What is required: Word for word, set down every line of the entries below from the line with "Open MORE TIMES link" to the line with "Click the aipi.com", including both, and no other line.

Exercise material:
----
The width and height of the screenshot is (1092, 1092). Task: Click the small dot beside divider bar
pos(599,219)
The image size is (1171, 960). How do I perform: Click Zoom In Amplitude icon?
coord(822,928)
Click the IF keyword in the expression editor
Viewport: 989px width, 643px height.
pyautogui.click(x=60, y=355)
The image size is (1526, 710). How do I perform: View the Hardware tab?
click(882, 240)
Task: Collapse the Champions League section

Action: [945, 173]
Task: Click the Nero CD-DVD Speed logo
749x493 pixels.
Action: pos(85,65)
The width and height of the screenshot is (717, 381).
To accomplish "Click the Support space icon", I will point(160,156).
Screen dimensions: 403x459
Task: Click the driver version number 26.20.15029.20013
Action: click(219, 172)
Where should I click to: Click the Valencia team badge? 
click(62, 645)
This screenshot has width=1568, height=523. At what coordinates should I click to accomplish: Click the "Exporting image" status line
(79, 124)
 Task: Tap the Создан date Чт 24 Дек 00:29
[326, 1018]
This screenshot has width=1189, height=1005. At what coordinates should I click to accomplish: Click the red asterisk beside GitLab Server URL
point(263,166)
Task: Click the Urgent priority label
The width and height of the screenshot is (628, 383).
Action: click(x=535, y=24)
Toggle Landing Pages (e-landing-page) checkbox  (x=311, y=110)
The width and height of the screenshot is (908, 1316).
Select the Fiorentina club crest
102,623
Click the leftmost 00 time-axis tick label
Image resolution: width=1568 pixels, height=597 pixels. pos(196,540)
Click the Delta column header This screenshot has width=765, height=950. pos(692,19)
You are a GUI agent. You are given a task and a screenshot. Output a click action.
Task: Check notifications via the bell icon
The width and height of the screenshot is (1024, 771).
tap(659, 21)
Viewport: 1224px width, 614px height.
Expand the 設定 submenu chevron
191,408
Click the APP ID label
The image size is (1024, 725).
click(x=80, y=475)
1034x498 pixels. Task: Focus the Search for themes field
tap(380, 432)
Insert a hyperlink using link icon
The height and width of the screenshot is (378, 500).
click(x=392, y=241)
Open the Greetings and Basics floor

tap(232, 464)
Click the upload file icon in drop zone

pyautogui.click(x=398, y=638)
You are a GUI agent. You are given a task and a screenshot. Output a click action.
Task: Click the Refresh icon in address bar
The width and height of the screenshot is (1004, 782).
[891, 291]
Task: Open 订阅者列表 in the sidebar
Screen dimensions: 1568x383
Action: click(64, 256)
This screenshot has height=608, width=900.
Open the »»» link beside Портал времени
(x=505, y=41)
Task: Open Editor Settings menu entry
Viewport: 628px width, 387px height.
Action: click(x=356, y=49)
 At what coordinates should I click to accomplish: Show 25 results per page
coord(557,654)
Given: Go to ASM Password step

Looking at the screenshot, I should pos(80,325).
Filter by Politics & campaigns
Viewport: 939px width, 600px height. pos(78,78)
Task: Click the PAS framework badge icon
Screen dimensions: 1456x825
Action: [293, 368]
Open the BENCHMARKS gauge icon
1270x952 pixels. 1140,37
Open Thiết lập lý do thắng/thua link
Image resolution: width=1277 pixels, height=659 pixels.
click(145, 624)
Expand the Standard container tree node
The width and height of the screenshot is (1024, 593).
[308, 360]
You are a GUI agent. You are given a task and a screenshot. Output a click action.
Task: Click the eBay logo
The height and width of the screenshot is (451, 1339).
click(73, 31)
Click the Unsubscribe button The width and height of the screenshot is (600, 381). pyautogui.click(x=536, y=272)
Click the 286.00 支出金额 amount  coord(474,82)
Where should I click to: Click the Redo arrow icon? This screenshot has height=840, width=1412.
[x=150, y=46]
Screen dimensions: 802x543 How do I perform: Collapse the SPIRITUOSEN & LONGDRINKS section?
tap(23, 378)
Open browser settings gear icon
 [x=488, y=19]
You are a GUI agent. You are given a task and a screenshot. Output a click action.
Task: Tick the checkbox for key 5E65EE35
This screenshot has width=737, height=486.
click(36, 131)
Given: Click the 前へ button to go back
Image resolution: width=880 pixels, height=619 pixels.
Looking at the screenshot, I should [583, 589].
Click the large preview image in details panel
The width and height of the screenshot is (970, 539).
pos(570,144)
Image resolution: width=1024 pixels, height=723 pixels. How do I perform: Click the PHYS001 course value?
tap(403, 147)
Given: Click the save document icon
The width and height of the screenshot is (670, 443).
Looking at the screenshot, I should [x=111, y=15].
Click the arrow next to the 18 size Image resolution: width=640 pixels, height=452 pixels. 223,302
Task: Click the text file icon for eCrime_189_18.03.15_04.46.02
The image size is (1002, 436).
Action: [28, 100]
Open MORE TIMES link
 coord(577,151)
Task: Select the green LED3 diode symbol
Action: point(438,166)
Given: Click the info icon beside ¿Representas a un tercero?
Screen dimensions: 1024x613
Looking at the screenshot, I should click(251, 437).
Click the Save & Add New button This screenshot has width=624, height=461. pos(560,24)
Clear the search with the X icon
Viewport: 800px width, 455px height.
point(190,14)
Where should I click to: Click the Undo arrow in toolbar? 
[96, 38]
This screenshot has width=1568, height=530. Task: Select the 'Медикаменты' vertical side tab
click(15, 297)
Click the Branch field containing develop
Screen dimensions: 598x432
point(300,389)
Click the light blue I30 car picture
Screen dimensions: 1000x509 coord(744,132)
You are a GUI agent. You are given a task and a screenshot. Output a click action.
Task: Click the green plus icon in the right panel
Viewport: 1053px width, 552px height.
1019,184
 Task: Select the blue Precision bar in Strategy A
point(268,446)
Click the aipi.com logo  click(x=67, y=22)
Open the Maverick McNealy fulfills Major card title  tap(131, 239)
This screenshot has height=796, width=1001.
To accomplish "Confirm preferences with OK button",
----
Task output:
Open MORE TIMES link
 coord(577,151)
Task: Select the green LED3 diode symbol
Action: point(438,166)
Given: Click the info icon beside ¿Representas a un tercero?
Screen dimensions: 1024x613
Looking at the screenshot, I should click(251, 437).
Click the Save & Add New button This screenshot has width=624, height=461. pos(560,24)
Clear the search with the X icon
Viewport: 800px width, 455px height.
point(190,14)
Where should I click to: Click the Undo arrow in toolbar? 
[96, 38]
This screenshot has width=1568, height=530. Task: Select the 'Медикаменты' vertical side tab
click(15, 297)
Click the Branch field containing develop
Screen dimensions: 598x432
point(300,389)
Click the light blue I30 car picture
Screen dimensions: 1000x509 coord(744,132)
You are a GUI agent. You are given a task and a screenshot. Output a click action.
Task: Click the green plus icon in the right panel
Viewport: 1053px width, 552px height.
1019,184
 Task: Select the blue Precision bar in Strategy A
point(268,446)
Click the aipi.com logo  click(x=67, y=22)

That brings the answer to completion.